My husband and I were on our honeymoon in Washington D.C. No tours were being held, and most things were closed down to the public due to 9/11. We couldn't get very close to the White House, because of the extra rows of barriers in the street.

We saw a newly opened 9/11 exhibit in one of the museums on the National Mall. It was too sad, and we ran out of the building crying into the sunshine. We laid down on the green grass and took photos of ourselves. A honeymoon is supposed to be happy, but it was a struggle to stop thinking about the tragedy.


Ten year anniversary. Still feels just like it happened yesterday. I cannot see the images of the towers without crying for the people who were trapped on the upper floors. The people who jumped. The happy kids on rooftop tours, who had torturous last moments.

We are now used to the words "post 9/11" or "pre 9/11." We are now used to "security" searches at airports, taking our shoes off, and having our bags searched. We are used to seeing images of war with unseen foes, and hearing casualty reports, and deployment reports. We are used to the words "suspicious package" and "powdery substance." We know that you can't bring a bottle of water on a plane and your shampoo must be in a clear container. We are used to hearing about national security levels and the Department of Homeland Security.

Since 9/11, the police and fire departments come through the beginning of a parade to a standing ovation, instead of the end to people heading home.

As I looked at people today, going about their lives, I knew the events of past were in the backs of their minds.
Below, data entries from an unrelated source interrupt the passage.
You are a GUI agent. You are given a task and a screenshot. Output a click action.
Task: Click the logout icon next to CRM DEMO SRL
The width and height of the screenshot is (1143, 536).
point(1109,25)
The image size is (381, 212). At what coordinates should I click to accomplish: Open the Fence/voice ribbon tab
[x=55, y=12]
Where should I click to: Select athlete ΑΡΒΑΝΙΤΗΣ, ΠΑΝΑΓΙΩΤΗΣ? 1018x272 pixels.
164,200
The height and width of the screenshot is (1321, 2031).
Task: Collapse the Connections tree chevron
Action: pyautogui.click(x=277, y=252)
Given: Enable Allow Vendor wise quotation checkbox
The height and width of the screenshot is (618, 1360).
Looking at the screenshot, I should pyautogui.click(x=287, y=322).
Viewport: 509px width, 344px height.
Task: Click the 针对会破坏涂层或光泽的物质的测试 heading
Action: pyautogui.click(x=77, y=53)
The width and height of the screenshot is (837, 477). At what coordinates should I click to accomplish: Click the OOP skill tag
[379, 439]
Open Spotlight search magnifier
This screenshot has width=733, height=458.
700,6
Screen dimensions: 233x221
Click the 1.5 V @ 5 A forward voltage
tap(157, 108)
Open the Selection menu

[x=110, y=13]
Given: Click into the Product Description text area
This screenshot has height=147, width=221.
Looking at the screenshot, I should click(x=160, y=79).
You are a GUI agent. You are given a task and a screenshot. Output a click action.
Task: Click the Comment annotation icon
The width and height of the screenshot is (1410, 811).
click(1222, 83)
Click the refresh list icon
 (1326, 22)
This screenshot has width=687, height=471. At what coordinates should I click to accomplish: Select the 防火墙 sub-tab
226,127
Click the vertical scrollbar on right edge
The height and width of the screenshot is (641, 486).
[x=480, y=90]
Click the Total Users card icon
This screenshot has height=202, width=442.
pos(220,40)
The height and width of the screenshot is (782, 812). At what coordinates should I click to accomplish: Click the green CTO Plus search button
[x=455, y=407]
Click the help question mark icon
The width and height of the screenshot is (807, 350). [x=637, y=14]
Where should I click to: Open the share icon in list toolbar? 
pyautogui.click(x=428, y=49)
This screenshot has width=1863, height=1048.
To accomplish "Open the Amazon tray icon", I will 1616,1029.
I felt connected to my fellow Americans. We all share a common bond. We all know where we were ten years ago today. We all have a story. What's yours?

Saturday, September 10, 2011


I've been hearing on the news lately that the post office is in real danger of being phased out. People are using social media, and email to communicate while the written word is becoming extinct. I suppose I can't stress enough the importance of passing on writing skills to our kids. I just had my son choose his own birthday invitations, then write addresses of his friends on all the envelopes. We went to the post office, where he chose fun (Pixar themed) stamps. We mailed them out. It was quite a bit of work for a five year old, but in the end, he was so proud and excited to think his mail would soon be in his friends' mailbox! What do you think? Are you okay with emails replacing paper letters or cards? I'm guilty of this... I'm worse, because I'd rather text chat than write an email! I think it's time to get serious now, because not only are jobs at risk, but the entire US mail system. Do you think fifty years from now, your great-great grandkids are going to be searching through an old box, and be amazed and excited when they find.... the hard drive to your computer? I'd rather find photos and letters. It's like, when I go to an art museum... I get very close to the paintings so I can see where the artist made his/her marks. Same thing with letters... Find an old letter... Look at the script. Someone's hand wrote that, held that piece of paper... So what's next? Get a piece of paper and write a letter to a friend. Don't think they'll write back? Pop a pre-stamped/addressed envelope in with your letter, so they have no excuse. Go to your local craft fair and buy some pretty notecards. Go to and buy some! I promise a card in the mailbox is worth a thousand emails.